Es wird nicht alles einfacher. Es wird nicht alles gleich anders. Aber nach dem Fehlen der Furcht festzustellen, dass es nichts zum Fürchten mehr gibt, das ist ein guter Ausblick.

Im neuen Jahr steht ein Gespräch mit dem Chef über die Festanstellung an. Zugleich "feiere" ich im April meine fünfjährige Firmenzugehörigkeit, wie mir die firmenintern herumgeschickte Agenda in dieser Sache neulich mitteilte. Und es mag sein, dass nicht alles glatt läuft, nicht alles in meinem Sinne abläuft - dennoch... Da ist plötzlich ein Vertrauen in das Leben, das trägt. Wie auch immer es schließlich laufen wird, ich werde am Leben bleiben.

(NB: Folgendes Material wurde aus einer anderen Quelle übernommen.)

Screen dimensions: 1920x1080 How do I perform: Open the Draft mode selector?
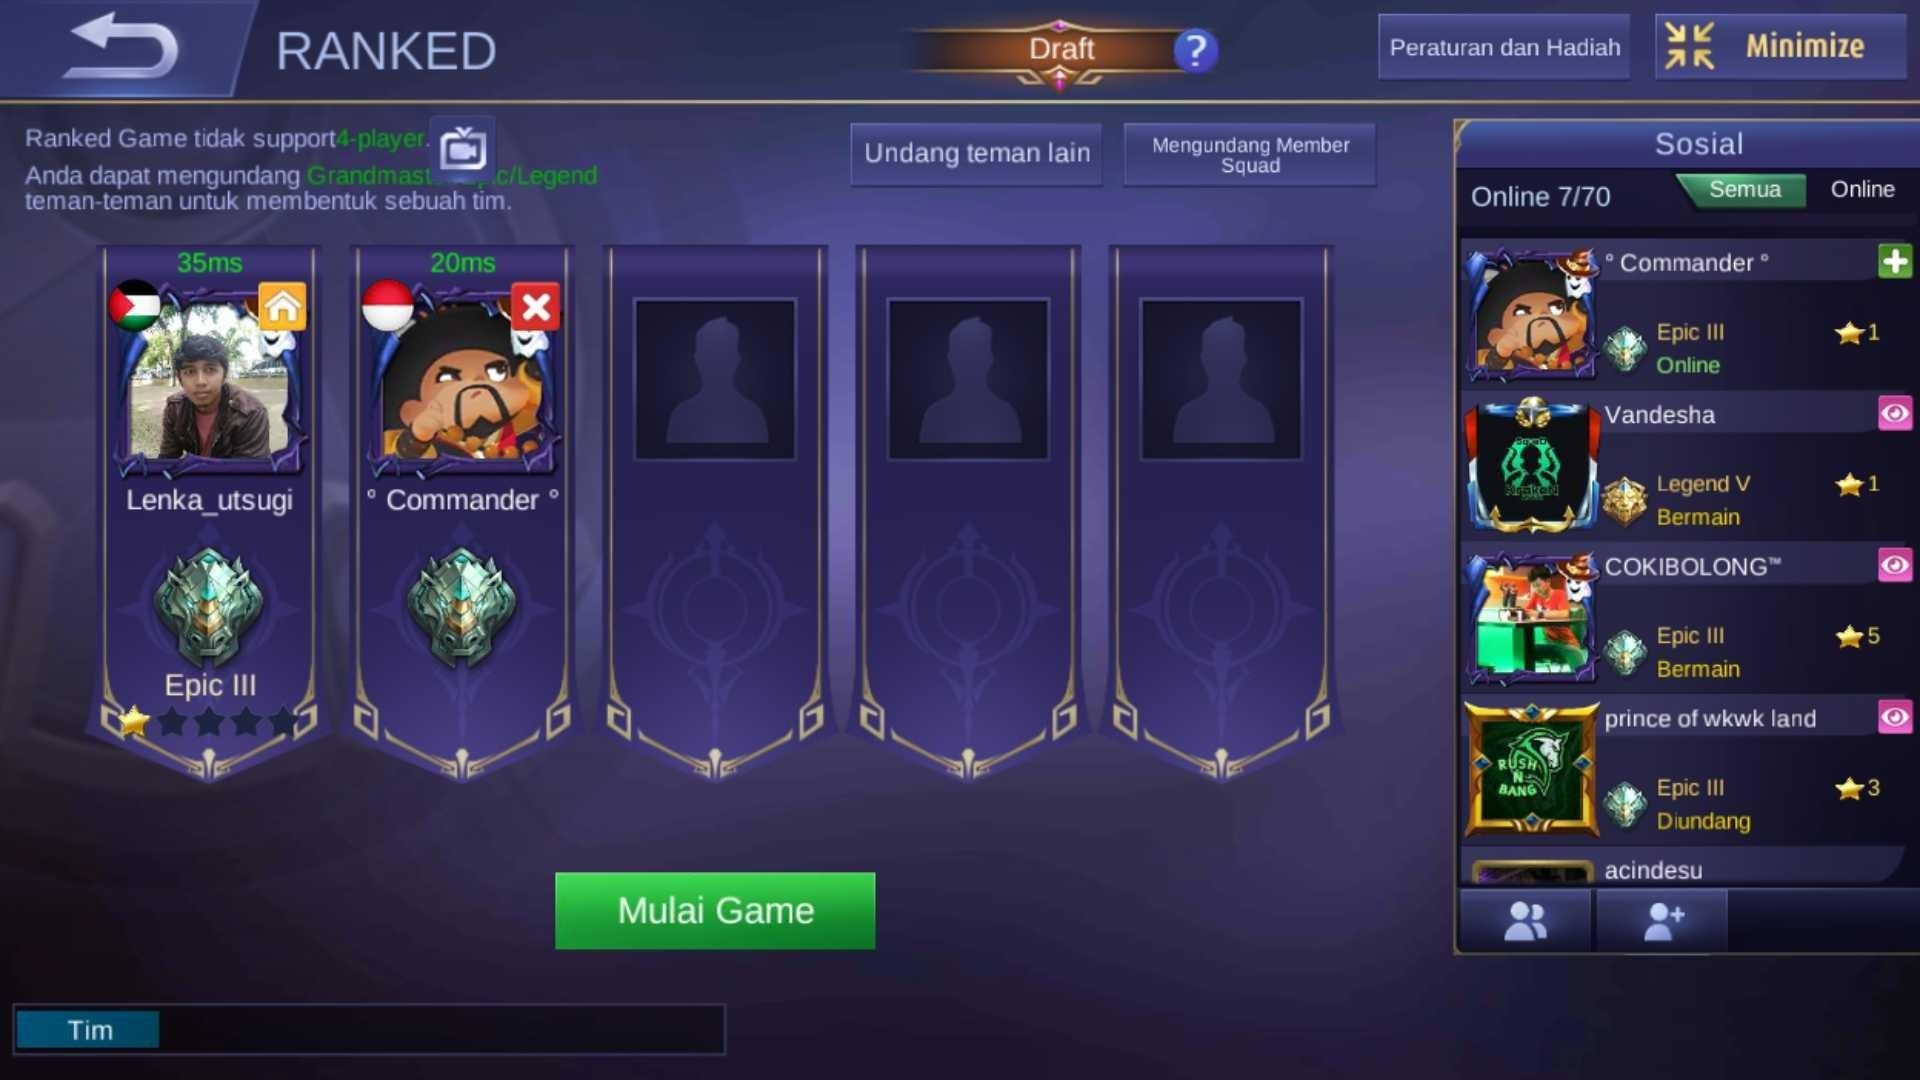(x=1060, y=50)
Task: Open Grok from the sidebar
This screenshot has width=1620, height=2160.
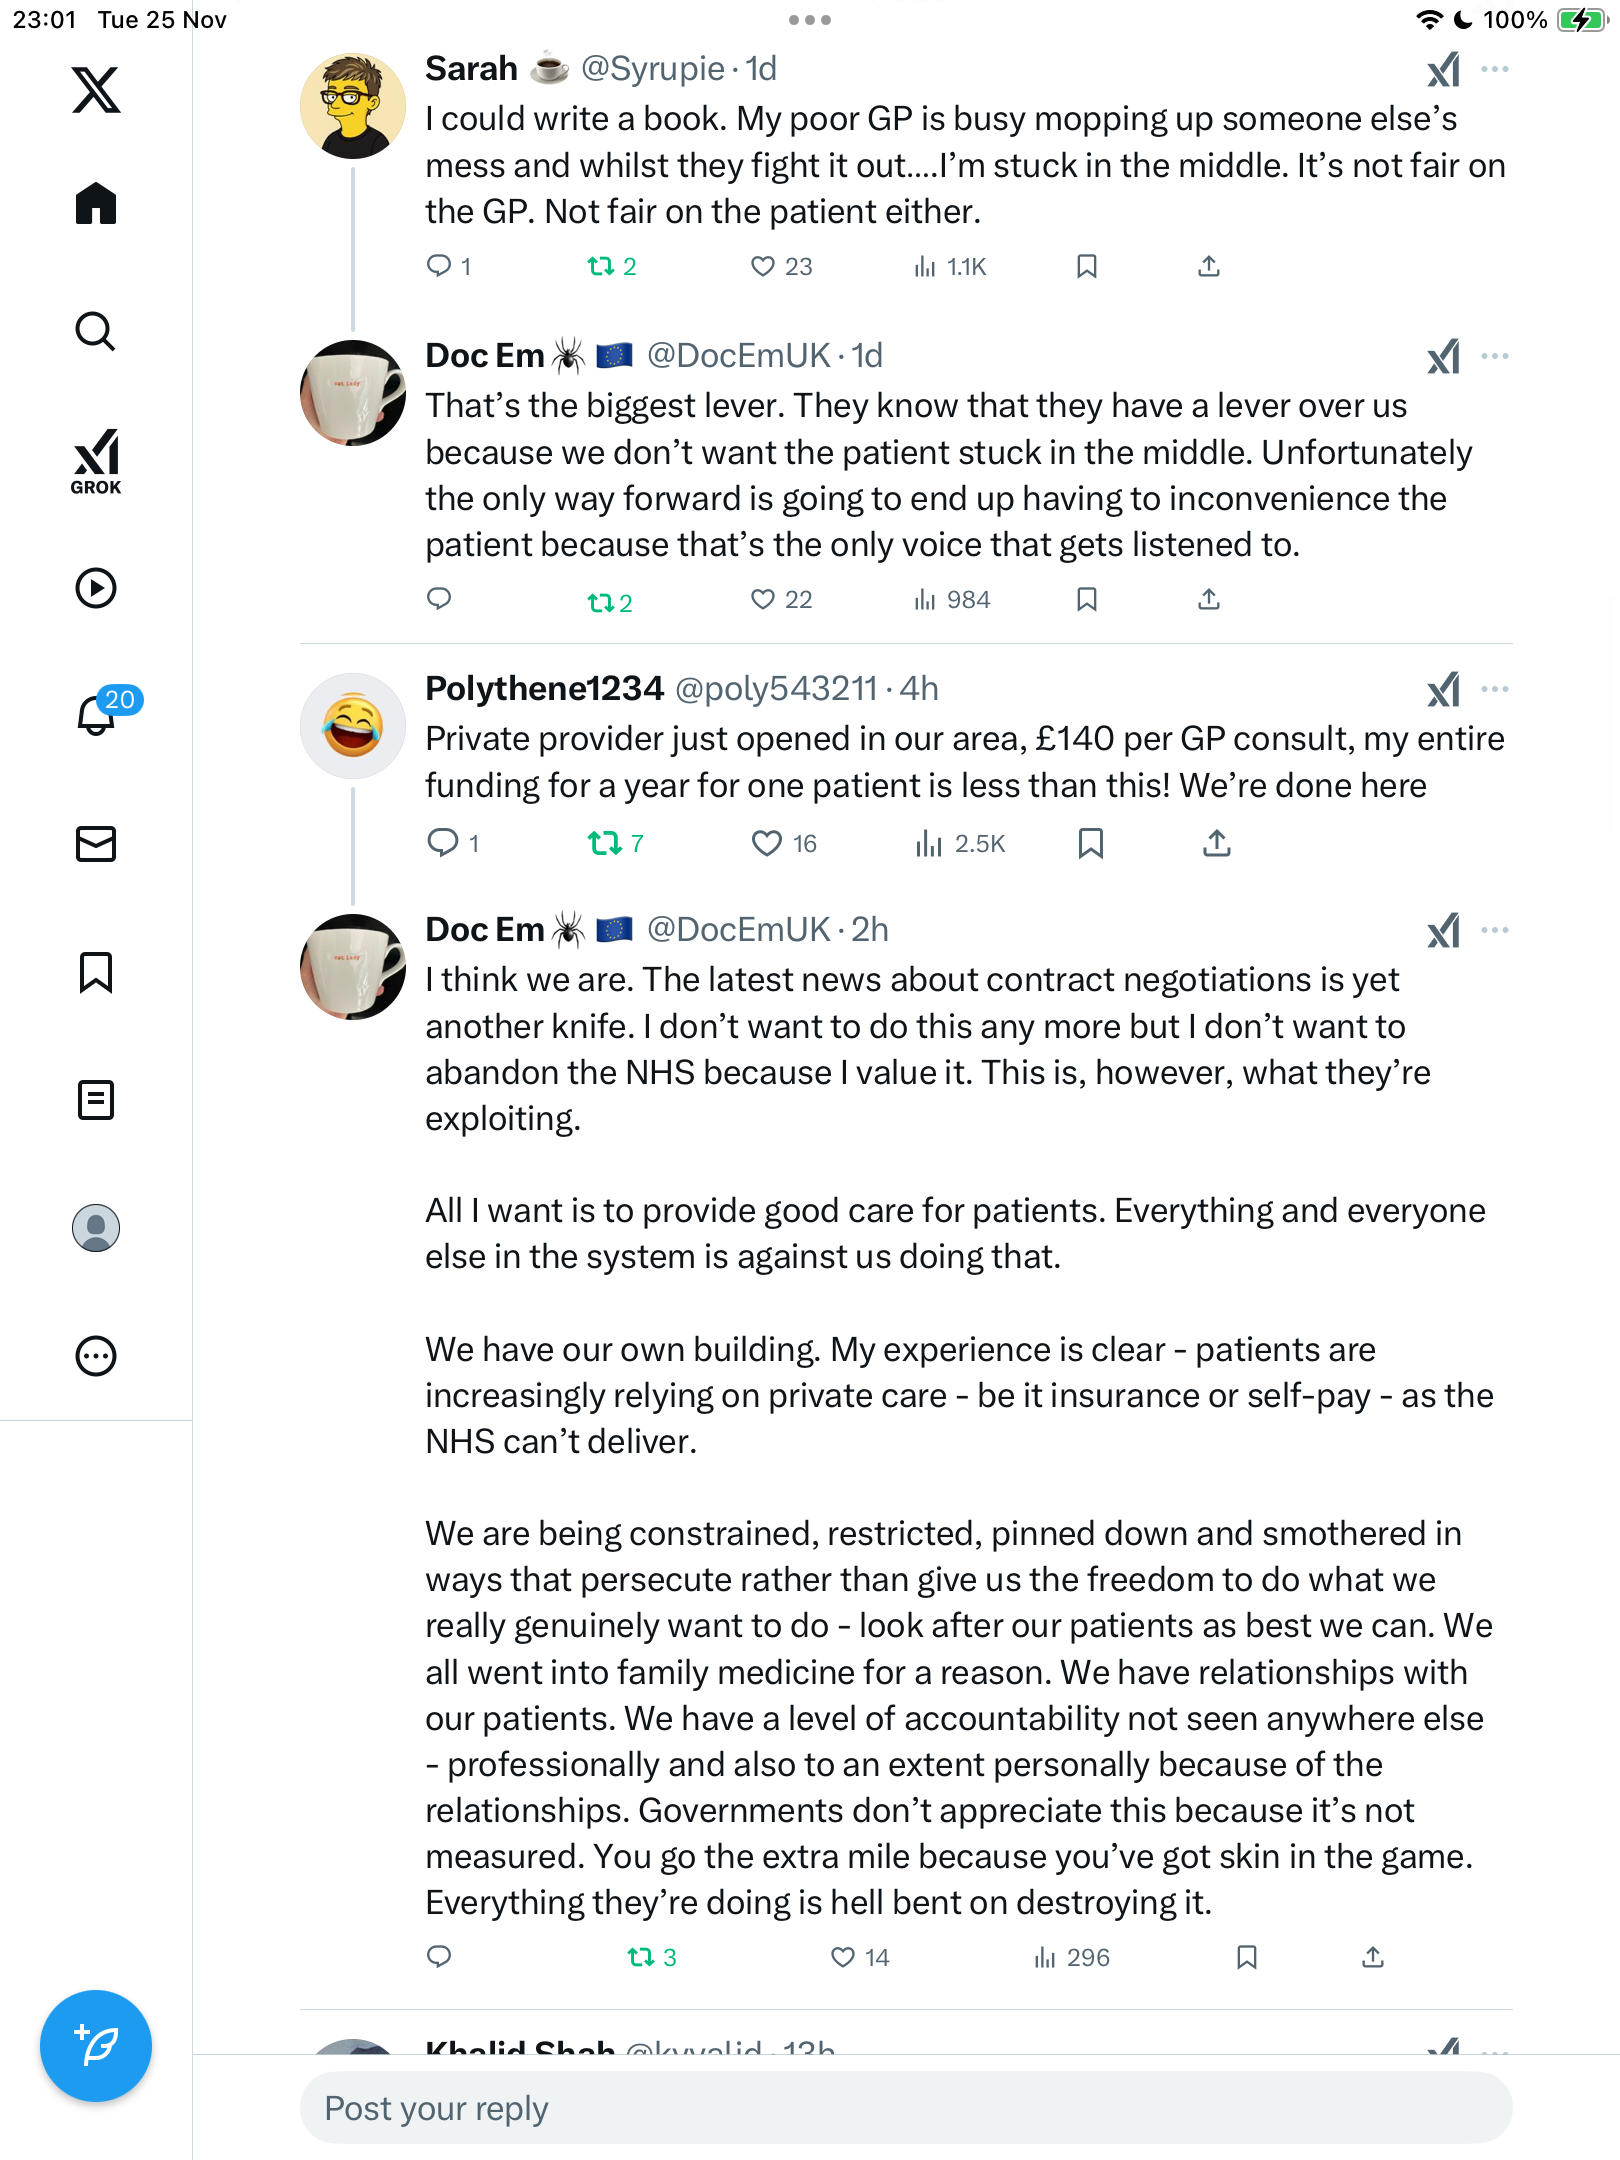Action: coord(96,461)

Wie anders als noch letztes Jahr mein Inneres tickt, verriet mir neulich ein Traum. Ich bin beinahe nur Katastrophenträume gewohnt, in denen ich verfolgt werde, mich rechtfertigen oder wehren muss, gezwungen bin, bei meinen Eltern wieder einzuziehen, in denen Dinge schiefgehen oder ich gewalttätig werde. Aber jüngst träumte ich von (m)einem Gespräch mit dem Chef. Ich sagte ihm, was ich gern wollte, und er saß mir gegenüber und lächelte und sagte: "Mensch, Frau Sturmflut, wir haben uns auch schon den Kopf darüber zerbrochen, was wir ohne Sie tun sollen. Gut, dass sie sich so entschieden haben!" Und schließlich feierte die Belegschaft mit mir meine Festanstellung.

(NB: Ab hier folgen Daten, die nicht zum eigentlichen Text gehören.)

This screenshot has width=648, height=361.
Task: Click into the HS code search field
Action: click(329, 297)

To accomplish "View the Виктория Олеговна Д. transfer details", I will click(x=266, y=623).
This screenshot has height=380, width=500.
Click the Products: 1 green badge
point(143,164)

Wenn es in mir stimmt, was soll dann schiefgehen? Ich spürte im Traum die Wertschätzung, vor allem meine eigene mir selbst gegenüber. Und ich weiß, dass ich Freunde habe und die unendlich warmen Arme meines Mannes, dass ich mir Liebe nicht verdienen muss. Dass es Stimmen gibt, die mich ermutigen und Menschen, die mich unerwartet mit Worten beschenken.

2012 wird gut. Es ist das Ende des Bilanzierens und Bewertens, die Ankunft in meiner eigenen Nähe und eine wirkliche Chance auf Leben, frei von dieser neurotischen Angst, die mich so lang in ihren kalten Klauen hielt.